How big is the ZFS dedup table? Richard Elling (no link, no longer exists) pointed out in a recent mailinglist post that a ZFS dedup table entry uses about 250 Bytes per data block (no link, no longer exists). Assuming an average block size of 8K, a TB of user data would need about 32GB of RAM if you want to be real fast. If your data tends to be spread over large files, you’ll have a bigger average blocksize, say, 64K, and then you’d only need about 4GB of RAM for the dedup table.

If you don’t have that amount of RAM, there’s no need to despair, there’s always the possibility to…
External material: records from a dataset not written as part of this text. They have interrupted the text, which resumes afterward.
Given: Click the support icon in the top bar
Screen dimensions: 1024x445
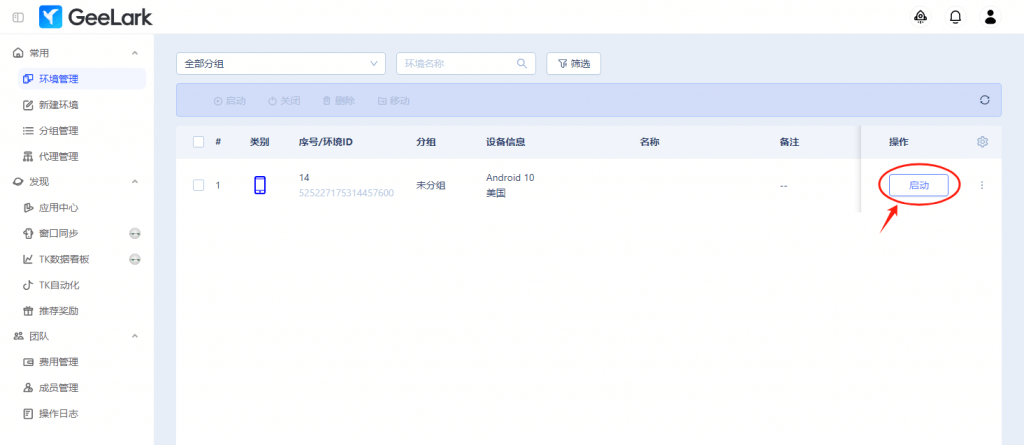Looking at the screenshot, I should coord(920,17).
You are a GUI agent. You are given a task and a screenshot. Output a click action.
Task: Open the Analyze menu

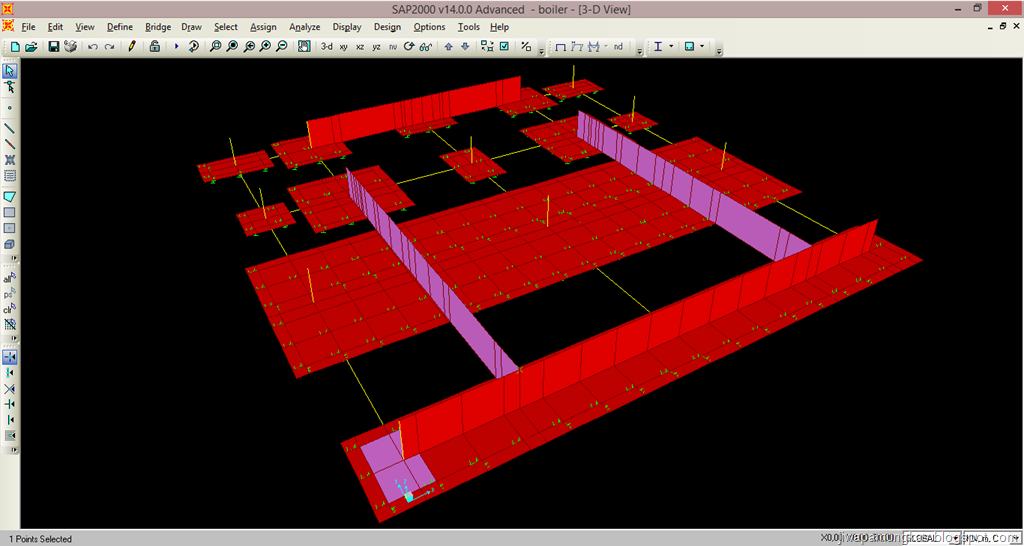[304, 27]
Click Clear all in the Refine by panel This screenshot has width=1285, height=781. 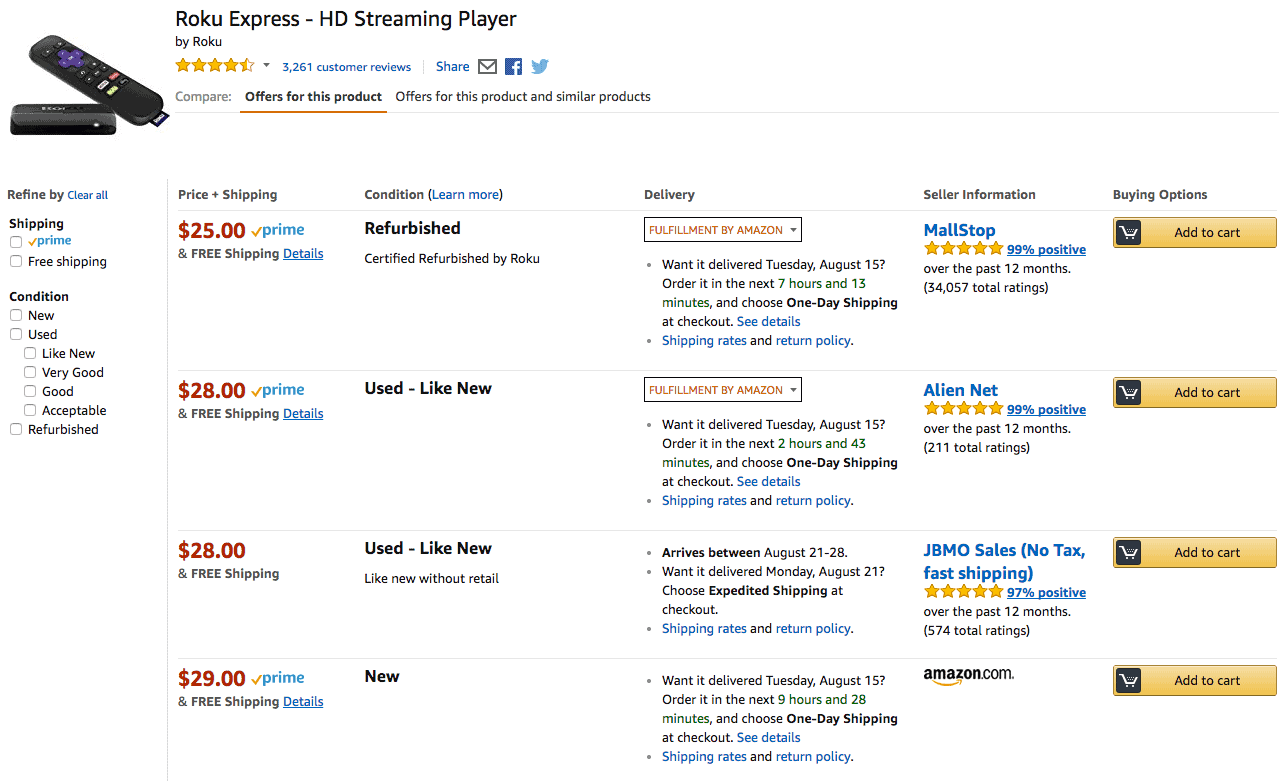tap(87, 194)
#4: Use SSDs to Improve Read Performance

If you can’t add any more RAM to your server (or if your purchasing department won’t allow you), the next best way to increase read performance is to add solid state disks (aka flash memory) as a level 2 ARC cache (L2ARC) to your system.

You can easily configure them with the zpool(1M) (no link, no longer exists) command, read the “Cache devices” section of its man-page.
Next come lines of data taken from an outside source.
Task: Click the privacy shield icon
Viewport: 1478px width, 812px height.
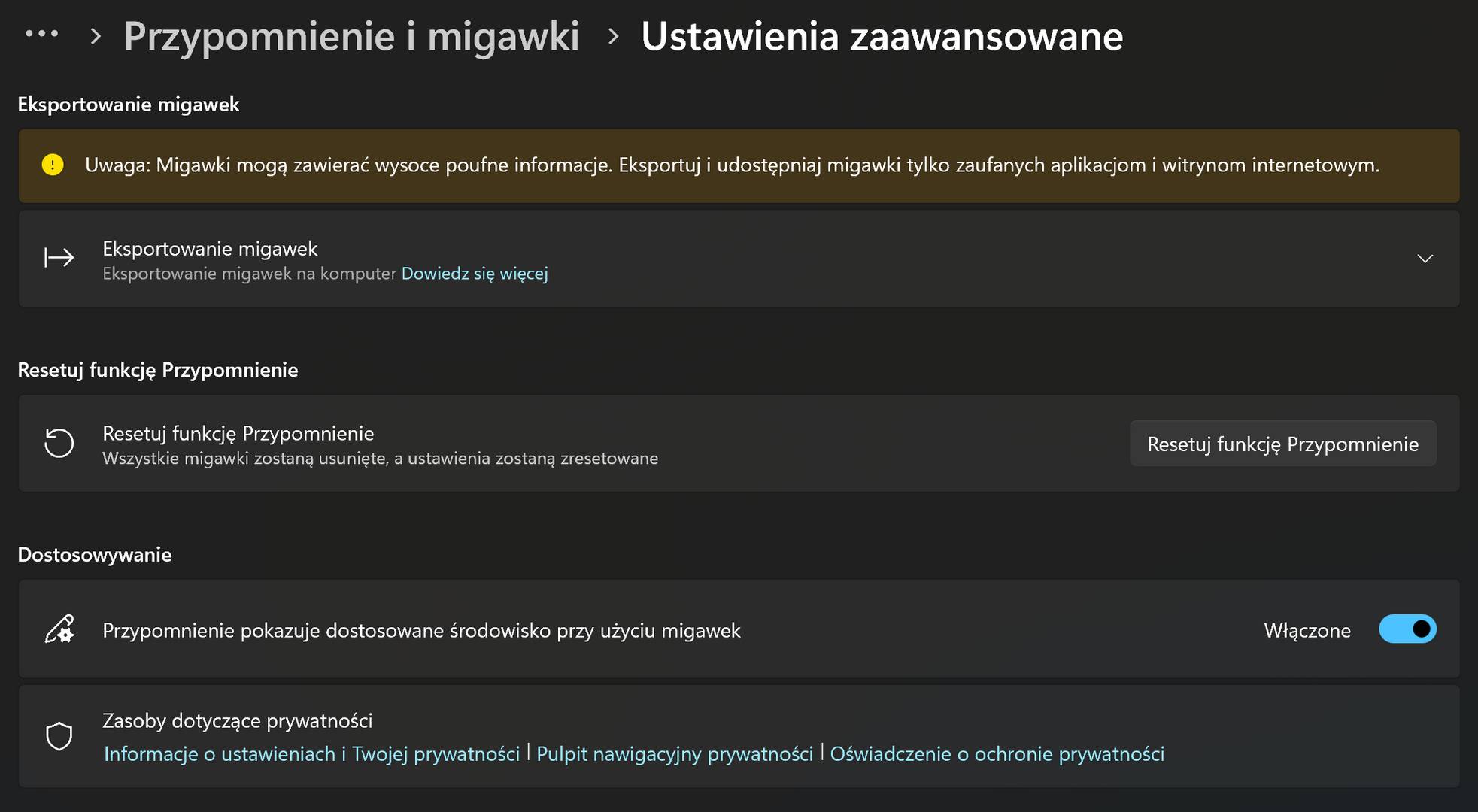Action: click(x=59, y=736)
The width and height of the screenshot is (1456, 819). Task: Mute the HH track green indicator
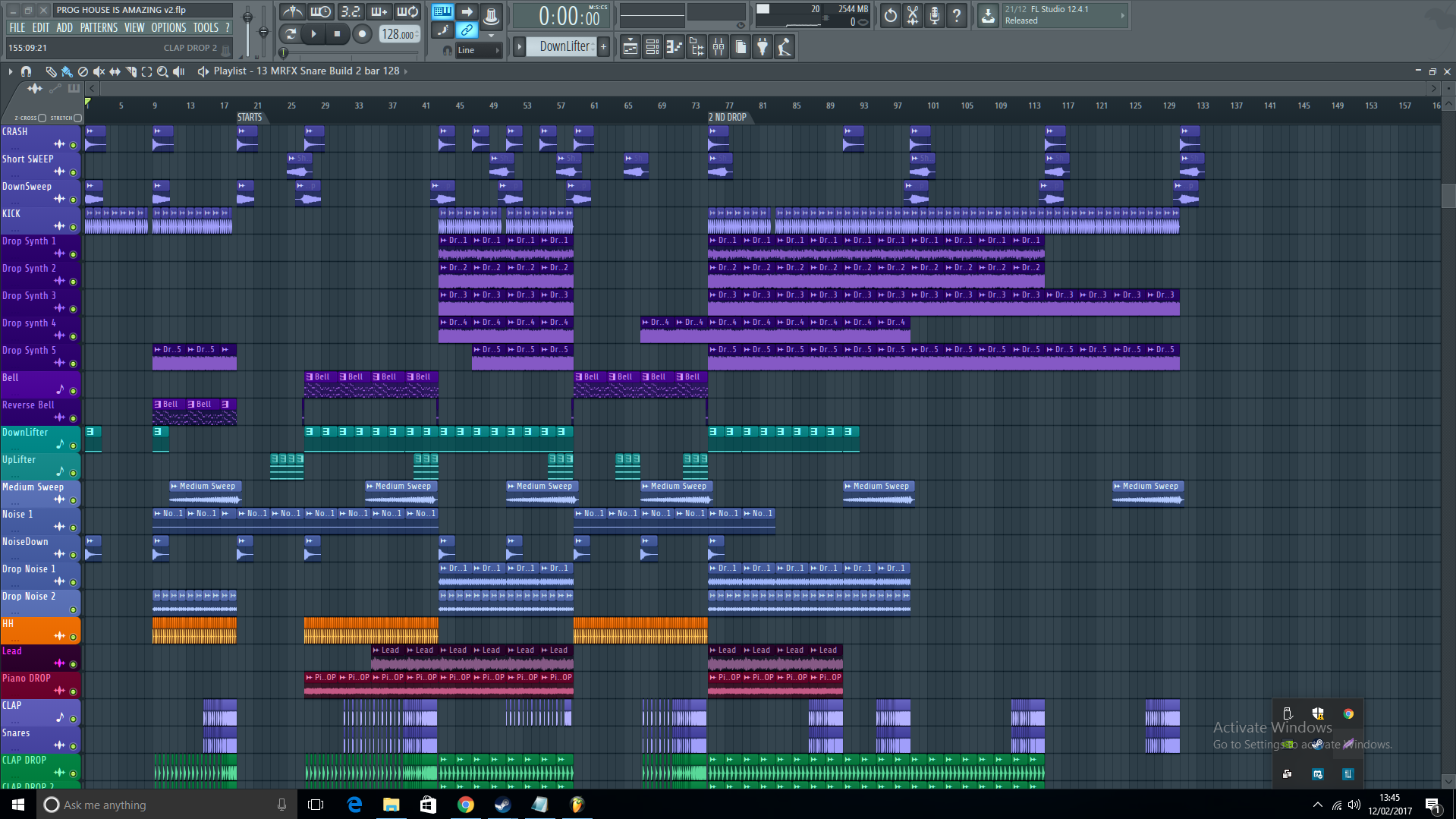74,637
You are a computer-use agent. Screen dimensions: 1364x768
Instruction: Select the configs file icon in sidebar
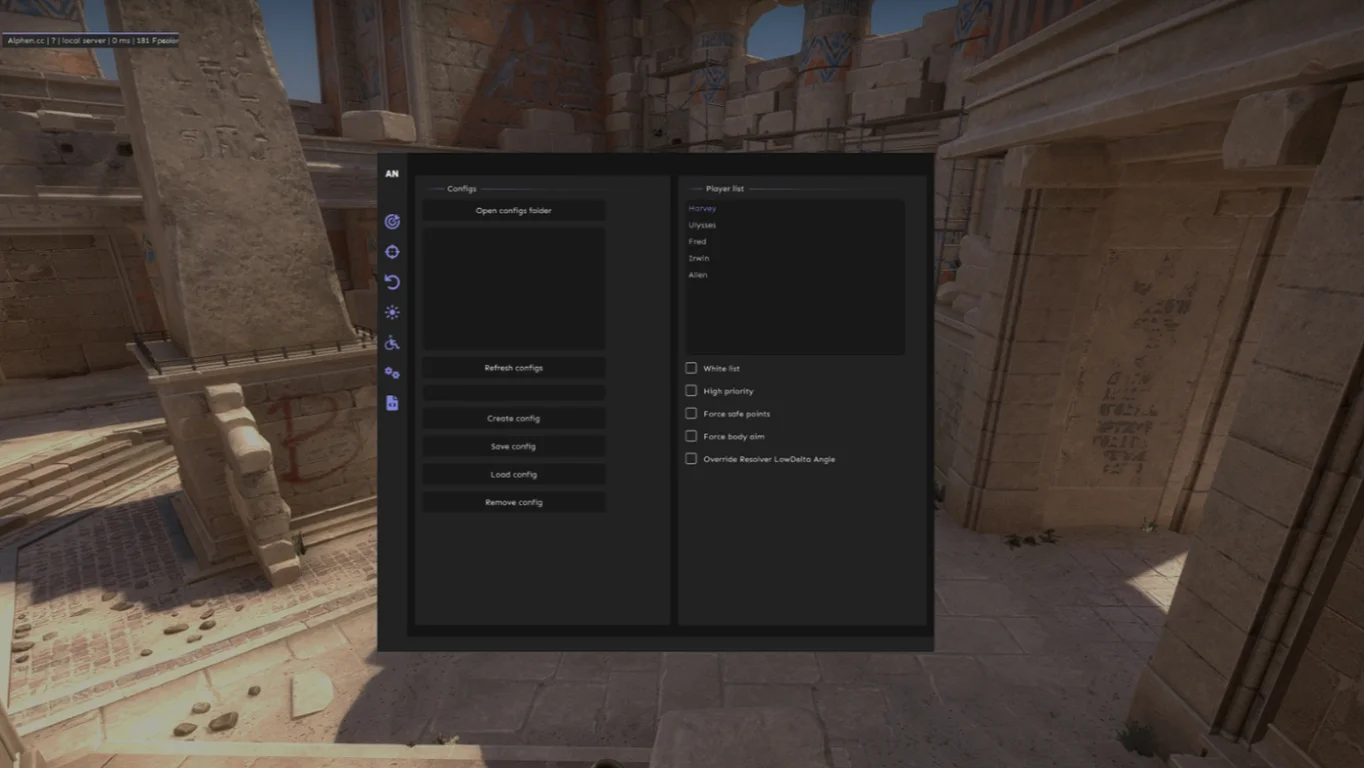(392, 402)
SSDs can deliver two orders of magnitude better IOPS than traditional harddisks, and they’re much cheaper on a per-GB basis than RAM. They form an excellent layer of cache between the ZFS RAM-based ARC and the actual disk storage.

You don’t need to observe any reliability requirements when configuring L2ARC devices: If they fail, no data is lost because it can always be retrieved from disk.

This means that L2ARC devices can be cheap, but before you start putting USB sticks into your server, you should make sure they deliver a good performance benefit over your rotating disks :).

SSDs come in various sizes: From drop-in-replacements for existing SATA disks in the range of 32GB to the Oracle Sun F20 PCI card (no link, page no longer exists) with 96GB of flash and built-in SAS controllers (which is one of the secrets behind Oracle Exadata V2’s (no link, page no longer exists) breakthrough performance), to the mighty fast Oracle Sun F5100 flash array (no link, page no longer exists) (which is the secret behind Oracle’s current TPC-C and other world records (no link, no longer exists)) with a whopping 1.96TB of pure flash memory and over a million IOPS. Nice!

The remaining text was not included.